剥脱综合征（XFS）常并发白内障伴悬韧带病变，致盲率高，手术疗效差。LOXL1基因是公认的易感基因，本项目组前期研究发现部分XFS患者LOXL1基因正常，但其辅基铜离子提供者铜伴侣蛋白CCS基因异常。CCS也为SOD酶铜分子伴侣。据此提出“铜伴侣蛋白CCS基因异常，铜离子转运异常，直接和间接影响LOXL1功能，发生XFS”假说。拟首先提取XFS与对照组患者静脉血DNA行LOXL1、CCS基因多态性检测；其次观察人晶状体上皮细胞（HLEC）CCS基因敲除细胞内SOD活性、LOXL1基因甲基化及其表达等改变；再次在CRISPR/Cas9小鼠前房内注入慢病毒CCS-sgRNA，观察CCS基因敲除后晶状体、悬韧带形态及功能改变。最后HLEC及小鼠前房CCS基因敲除后再表达做功能验证。旨在阐明CCS基因在XFS发病过程中的作用及机制，为早期非手术干预提供依据。

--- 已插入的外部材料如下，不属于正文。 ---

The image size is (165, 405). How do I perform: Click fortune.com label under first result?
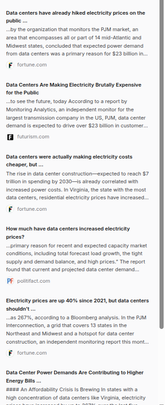coord(32,65)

Exfoliation syndrome (XFS), which is often complicated by cataract and zonular defect, leads to a high blindness rate and poor surgical outcomes. Although LOXL1 gene has been recognized as a susceptible gene, our previous research has found that LOXL1 gene is normal in part of the XFS patients. However, it was abnormal for the copper chaperone for superoxide dismutase（CCS） gene, who is the provider of the copper prosthetic group and the SOD enzyme copper chaperone as well. As a basis of preliminary studies, we propose the hypothesis that the abnormality of CCS gene, leading to a disorder of copper ion transportation, can directly or indirectly influence the function of LOXL1 protein. Our plan is listed as follow. Firstly, venous blood of XFS patients and control group is obtained to extract DNA in order to detect LOXL1 and CCS gene polymorphism. Secondly, we conduct observation of human lens epithelial cells (HLEC) about the intracellular SOD activity and the methylated and expressive changes of LOXL1 gene after CCS gene knockout. Furthermore, lenti-guide-CCS-sgRNA virus is injected into the anterior chamber of CRISPR/Cas9 mice to observe the morphologic and functional changes of the lens and zonule after CCS gene knockout. Finally, reexpression in HLECs and the anterior chamber of mice after CCS gene knockout is detected to verify the function of CCS gene. Our aim is to elucidate the effect and pathogenesis of CCS gene for the XFS patients and provide the basic theory for early nonsurgical intervention.